> [DESCRIPTION OF THE TASK] The entries are to be repeated verbatim, with nothing left out.

:: DATA SHOWN

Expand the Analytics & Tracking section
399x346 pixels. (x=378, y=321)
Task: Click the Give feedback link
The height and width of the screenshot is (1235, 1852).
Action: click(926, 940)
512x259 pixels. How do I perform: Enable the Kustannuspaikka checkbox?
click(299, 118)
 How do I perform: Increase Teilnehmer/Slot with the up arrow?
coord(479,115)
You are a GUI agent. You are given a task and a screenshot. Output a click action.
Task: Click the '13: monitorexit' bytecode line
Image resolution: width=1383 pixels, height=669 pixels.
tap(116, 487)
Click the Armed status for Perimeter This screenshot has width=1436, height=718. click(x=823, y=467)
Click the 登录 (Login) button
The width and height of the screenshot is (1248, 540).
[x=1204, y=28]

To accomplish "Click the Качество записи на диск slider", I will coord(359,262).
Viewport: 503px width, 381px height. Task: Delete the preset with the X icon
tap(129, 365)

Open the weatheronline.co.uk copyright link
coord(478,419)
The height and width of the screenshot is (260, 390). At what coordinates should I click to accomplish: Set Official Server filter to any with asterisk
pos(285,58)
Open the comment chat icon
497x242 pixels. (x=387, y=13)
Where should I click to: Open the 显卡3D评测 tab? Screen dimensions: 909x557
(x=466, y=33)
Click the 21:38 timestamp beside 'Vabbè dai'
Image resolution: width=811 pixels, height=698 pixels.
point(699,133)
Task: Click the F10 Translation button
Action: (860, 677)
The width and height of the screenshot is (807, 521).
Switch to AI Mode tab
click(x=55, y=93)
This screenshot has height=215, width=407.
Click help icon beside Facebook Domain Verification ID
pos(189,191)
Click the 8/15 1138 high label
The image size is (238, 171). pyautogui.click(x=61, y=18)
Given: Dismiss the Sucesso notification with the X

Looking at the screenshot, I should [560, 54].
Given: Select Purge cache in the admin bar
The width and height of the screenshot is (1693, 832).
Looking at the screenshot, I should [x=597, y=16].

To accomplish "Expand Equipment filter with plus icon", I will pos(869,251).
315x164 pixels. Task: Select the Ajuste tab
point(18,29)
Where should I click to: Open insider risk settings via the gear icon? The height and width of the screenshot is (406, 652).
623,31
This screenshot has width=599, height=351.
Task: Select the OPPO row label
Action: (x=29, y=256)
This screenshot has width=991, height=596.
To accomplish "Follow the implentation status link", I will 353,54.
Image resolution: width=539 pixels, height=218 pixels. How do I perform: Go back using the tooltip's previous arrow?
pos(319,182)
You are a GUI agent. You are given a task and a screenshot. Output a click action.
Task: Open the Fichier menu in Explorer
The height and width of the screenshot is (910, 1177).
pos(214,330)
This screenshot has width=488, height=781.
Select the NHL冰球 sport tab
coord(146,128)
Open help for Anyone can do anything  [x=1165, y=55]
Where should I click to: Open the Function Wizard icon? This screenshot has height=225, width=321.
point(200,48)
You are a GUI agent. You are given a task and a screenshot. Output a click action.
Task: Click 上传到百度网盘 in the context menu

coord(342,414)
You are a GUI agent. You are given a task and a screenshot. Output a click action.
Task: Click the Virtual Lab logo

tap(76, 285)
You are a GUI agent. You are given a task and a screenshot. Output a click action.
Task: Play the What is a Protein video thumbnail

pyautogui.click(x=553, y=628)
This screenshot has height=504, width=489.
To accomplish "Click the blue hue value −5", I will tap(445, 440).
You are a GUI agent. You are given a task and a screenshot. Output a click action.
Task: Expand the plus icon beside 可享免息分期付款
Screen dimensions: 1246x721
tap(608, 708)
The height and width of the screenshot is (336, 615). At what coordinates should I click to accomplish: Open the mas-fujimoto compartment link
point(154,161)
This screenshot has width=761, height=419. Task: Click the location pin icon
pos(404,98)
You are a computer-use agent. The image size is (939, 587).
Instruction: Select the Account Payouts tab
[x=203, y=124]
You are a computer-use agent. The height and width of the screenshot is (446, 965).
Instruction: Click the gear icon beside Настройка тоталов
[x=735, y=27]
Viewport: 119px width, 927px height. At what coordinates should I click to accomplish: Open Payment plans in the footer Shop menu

::::

> [PROBLEM SOLUTION]
Expand the Analytics & Tracking section
399x346 pixels. (x=378, y=321)
Task: Click the Give feedback link
The height and width of the screenshot is (1235, 1852).
Action: click(926, 940)
512x259 pixels. How do I perform: Enable the Kustannuspaikka checkbox?
click(299, 118)
 How do I perform: Increase Teilnehmer/Slot with the up arrow?
coord(479,115)
You are a GUI agent. You are given a task and a screenshot. Output a click action.
Task: Click the '13: monitorexit' bytecode line
Image resolution: width=1383 pixels, height=669 pixels.
tap(116, 487)
Click the Armed status for Perimeter This screenshot has width=1436, height=718. click(x=823, y=467)
Click the 登录 (Login) button
The width and height of the screenshot is (1248, 540).
[x=1204, y=28]

To accomplish "Click the Качество записи на диск slider", I will coord(359,262).
Viewport: 503px width, 381px height. Task: Delete the preset with the X icon
tap(129, 365)

Open the weatheronline.co.uk copyright link
coord(478,419)
The height and width of the screenshot is (260, 390). At what coordinates should I click to accomplish: Set Official Server filter to any with asterisk
pos(285,58)
Open the comment chat icon
497x242 pixels. (x=387, y=13)
Where should I click to: Open the 显卡3D评测 tab? Screen dimensions: 909x557
(x=466, y=33)
Click the 21:38 timestamp beside 'Vabbè dai'
Image resolution: width=811 pixels, height=698 pixels.
point(699,133)
Task: Click the F10 Translation button
Action: (860, 677)
The width and height of the screenshot is (807, 521).
Switch to AI Mode tab
click(x=55, y=93)
This screenshot has height=215, width=407.
Click help icon beside Facebook Domain Verification ID
pos(189,191)
Click the 8/15 1138 high label
The image size is (238, 171). pyautogui.click(x=61, y=18)
Given: Dismiss the Sucesso notification with the X

Looking at the screenshot, I should [560, 54].
Given: Select Purge cache in the admin bar
The width and height of the screenshot is (1693, 832).
Looking at the screenshot, I should [x=597, y=16].

To accomplish "Expand Equipment filter with plus icon", I will pos(869,251).
315x164 pixels. Task: Select the Ajuste tab
point(18,29)
Where should I click to: Open insider risk settings via the gear icon? The height and width of the screenshot is (406, 652).
623,31
This screenshot has width=599, height=351.
Task: Select the OPPO row label
Action: (x=29, y=256)
This screenshot has width=991, height=596.
To accomplish "Follow the implentation status link", I will 353,54.
Image resolution: width=539 pixels, height=218 pixels. How do I perform: Go back using the tooltip's previous arrow?
pos(319,182)
You are a GUI agent. You are given a task and a screenshot. Output a click action.
Task: Open the Fichier menu in Explorer
The height and width of the screenshot is (910, 1177).
pos(214,330)
This screenshot has width=488, height=781.
Select the NHL冰球 sport tab
coord(146,128)
Open help for Anyone can do anything  [x=1165, y=55]
Where should I click to: Open the Function Wizard icon? This screenshot has height=225, width=321.
point(200,48)
You are a GUI agent. You are given a task and a screenshot. Output a click action.
Task: Click 上传到百度网盘 in the context menu

coord(342,414)
You are a GUI agent. You are given a task and a screenshot. Output a click action.
Task: Click the Virtual Lab logo

tap(76, 285)
You are a GUI agent. You are given a task and a screenshot. Output a click action.
Task: Play the What is a Protein video thumbnail

pyautogui.click(x=553, y=628)
This screenshot has height=504, width=489.
To accomplish "Click the blue hue value −5", I will tap(445, 440).
You are a GUI agent. You are given a task and a screenshot. Output a click action.
Task: Expand the plus icon beside 可享免息分期付款
Screen dimensions: 1246x721
tap(608, 708)
The height and width of the screenshot is (336, 615). At what coordinates should I click to accomplish: Open the mas-fujimoto compartment link
point(154,161)
This screenshot has width=761, height=419. Task: Click the location pin icon
pos(404,98)
You are a computer-use agent. The image size is (939, 587).
Instruction: Select the Account Payouts tab
[x=203, y=124]
You are a computer-use agent. The height and width of the screenshot is (446, 965).
Instruction: Click the gear icon beside Настройка тоталов
[x=735, y=27]
Viewport: 119px width, 927px height. At what coordinates should I click to accomplish: Open Payment plans in the footer Shop menu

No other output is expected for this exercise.